Gosh, if only we were the type of “roommates” that women throughout history were. The “roommates” who exchanged lusty, longing, lyrical correspondence. The “roommates” who were only really roommates because historians decades later decided so.
But we’re just roommates. And that’s all we’ll ever be.
Jo shifts, her shirt riding up a bit and my gaze is immediately pulled to the soft roundness of her stomach.
Sure, we’ll only ever be roommates, but it doesn’t hurt to look.
“I’m not ignorant, Hun. I know that it’s inconvenient for other people,” she says.
I stare at her, mouth gaping like a fish. I know my ADHD impacts her, but she would never allow me to say this stuff to her.
“Who made you feel like this?” I ask curtly, balling my hands into fists. I’m ready to fight whoever made Jo Quinn feel like less than the fucking treasure she is.
Her brow furrows as she looks up from examining her nails. “Huh?”
“Who made you feel like an inconvenience?”
“No one. I just am.”
“Your ex-fiancée?” Her eyes dart to the floor and I know I’ve found the answer. “I hate her.”
“You don’t know her.”
“I know you. And that’s enough to know I hate her.”
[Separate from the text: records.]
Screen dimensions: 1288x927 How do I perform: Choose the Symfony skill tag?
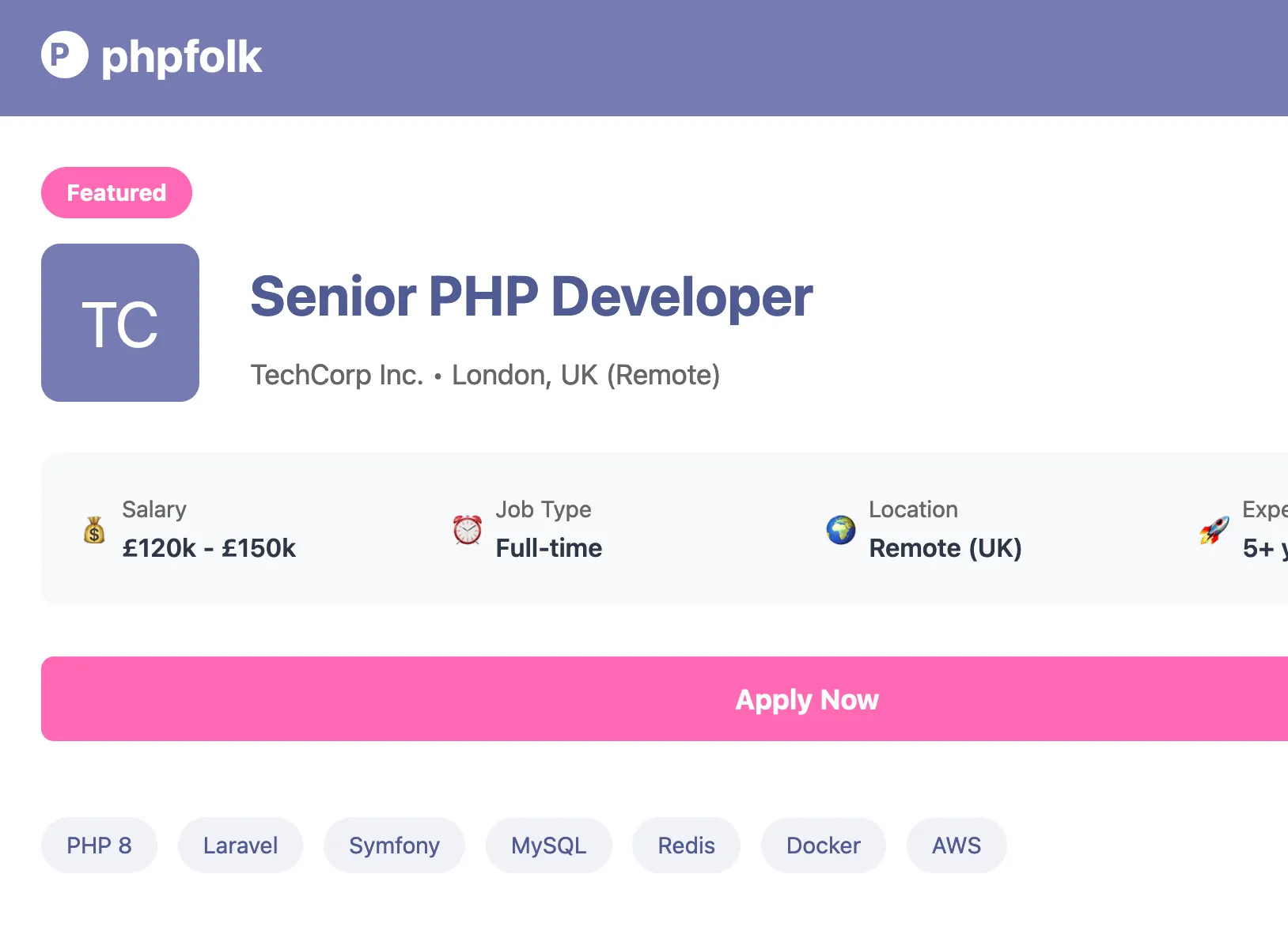pyautogui.click(x=394, y=846)
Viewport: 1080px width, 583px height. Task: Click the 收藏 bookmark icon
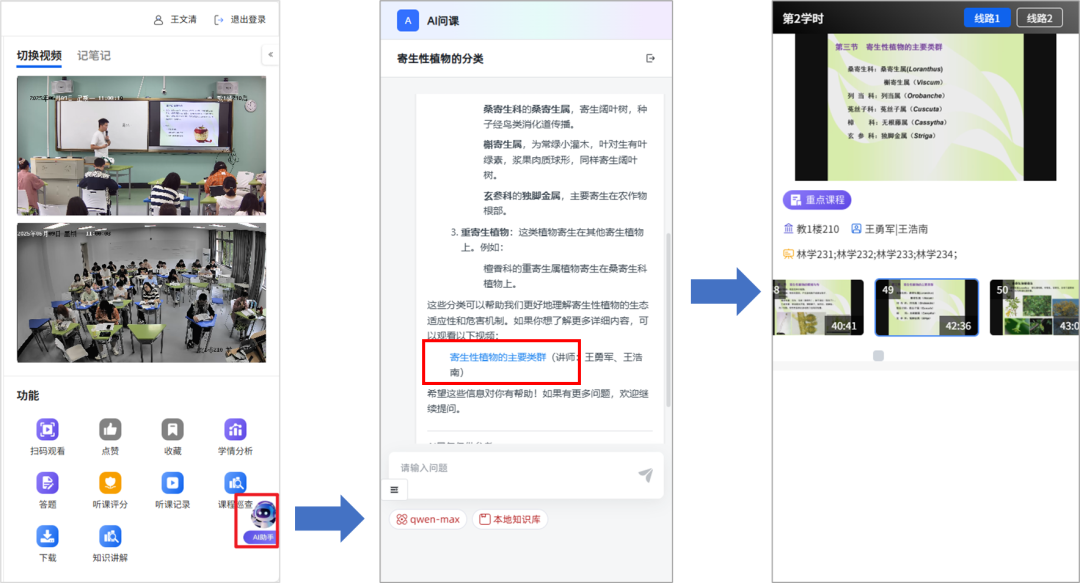[173, 430]
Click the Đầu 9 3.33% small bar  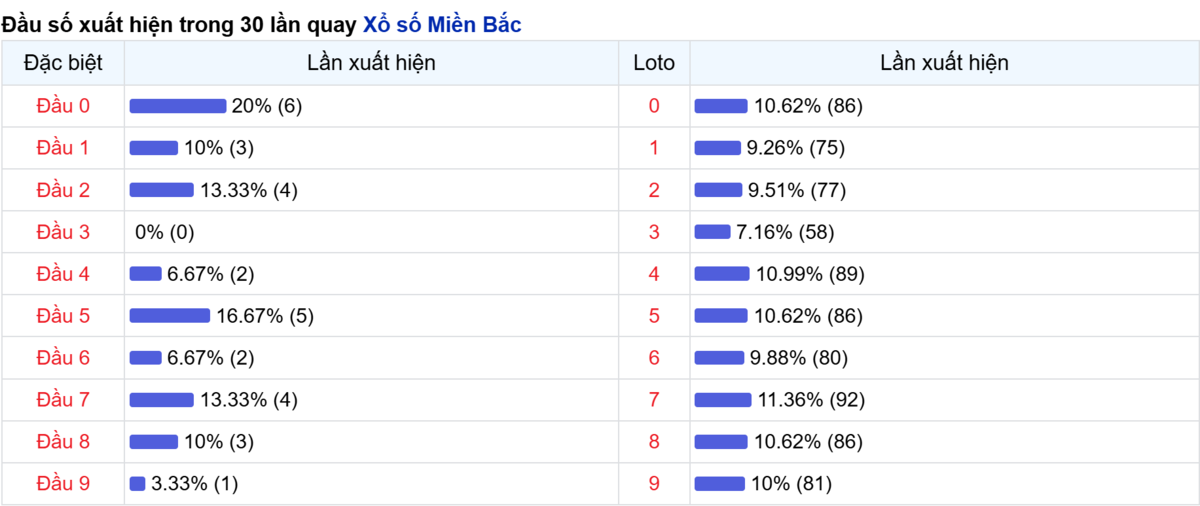[x=138, y=484]
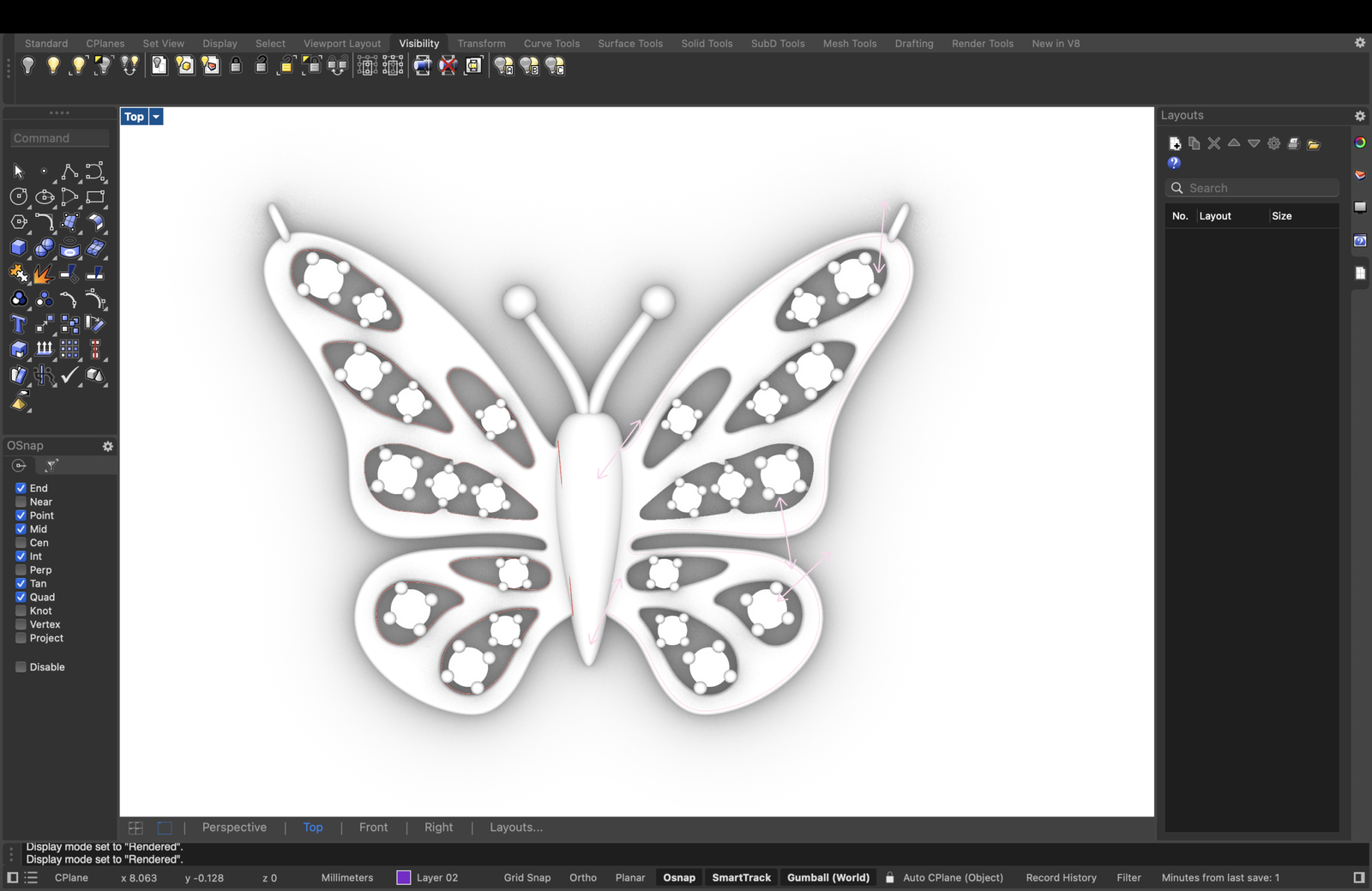This screenshot has height=891, width=1372.
Task: Choose the Circle drawing tool
Action: pyautogui.click(x=18, y=197)
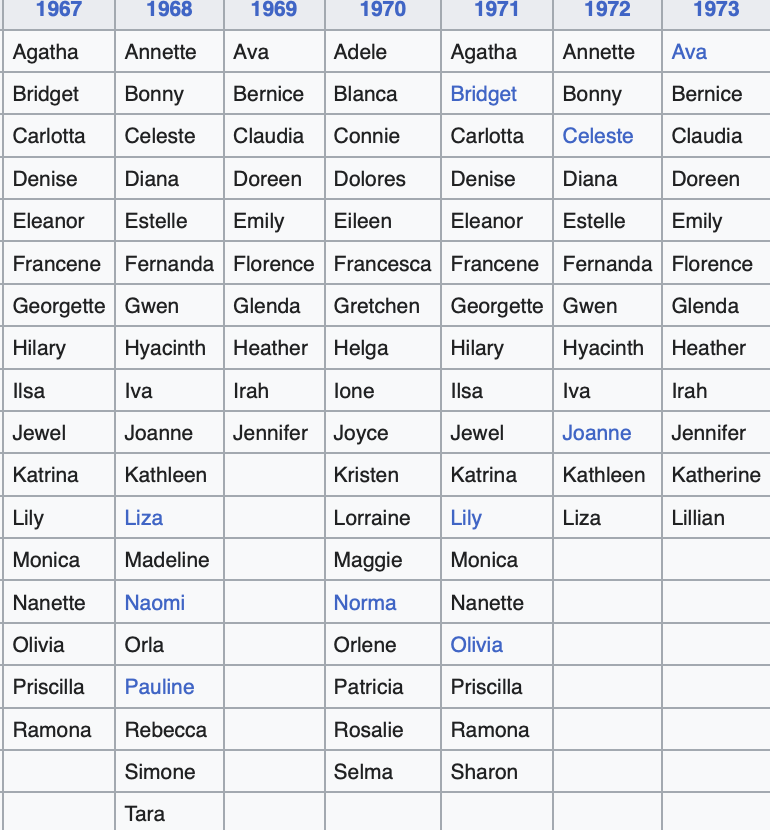The width and height of the screenshot is (770, 830).
Task: Open the 1968 year link
Action: point(169,9)
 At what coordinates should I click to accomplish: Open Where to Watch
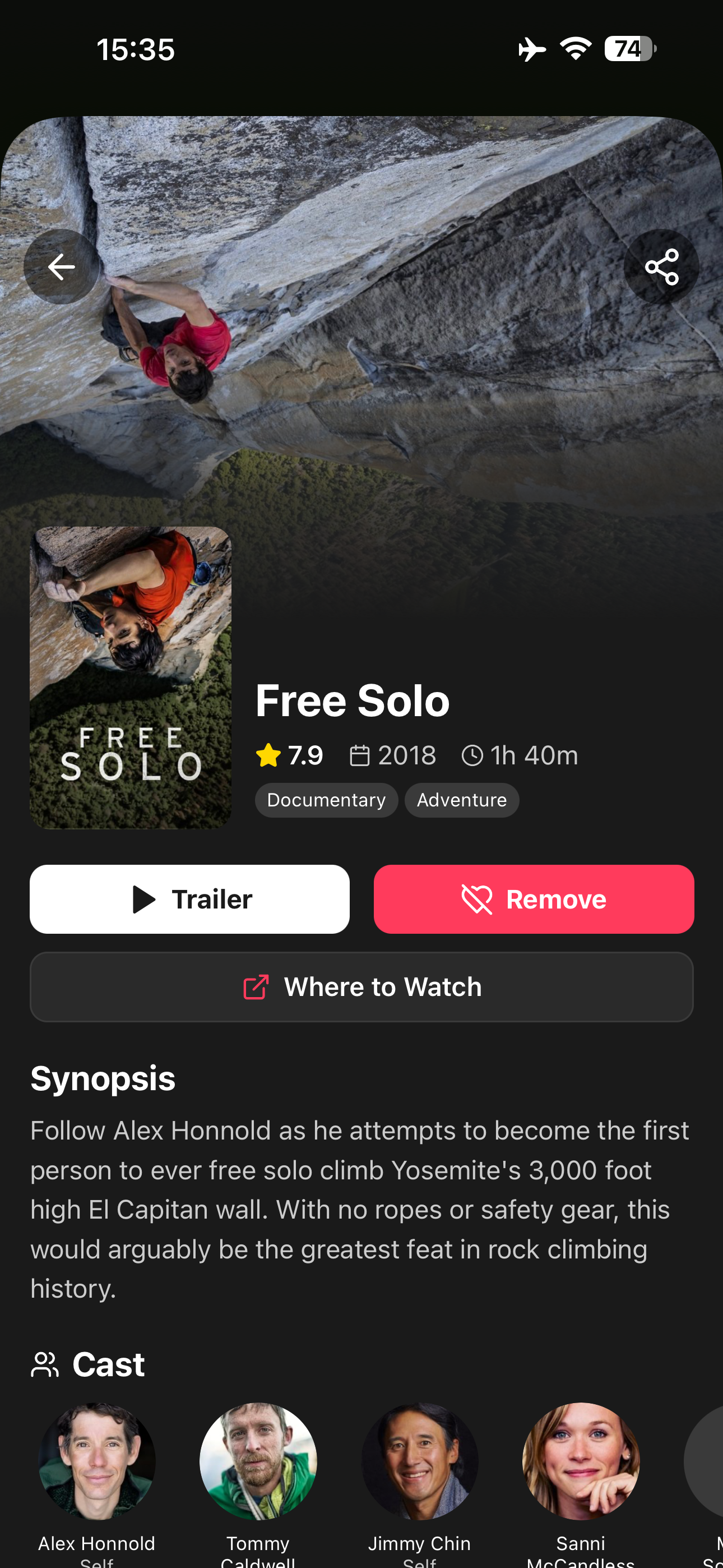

“Okay, I think that’s all you need to know. About diabetes. For now,” she says shortly as she stands.
“I’m sorry, I think you deserve–”
Jo cuts me off with a deep sigh, running a hand through her hand and pulling at her roots in frustration. I know she’s had a hard day, and it’s not my business, but I hate that she’s been made to feel like her body is a burden on the people around her. Especially the people she loved. Maybe still loves.
“I can’t do this today, Hunter.”
“Sorry,” I say in a small voice. “You’re right, it’s not—”
“I’m going to my room. If you’re going to read my books, please don’t throw it.” She turns and walks to her room, avoiding my gaze the whole way.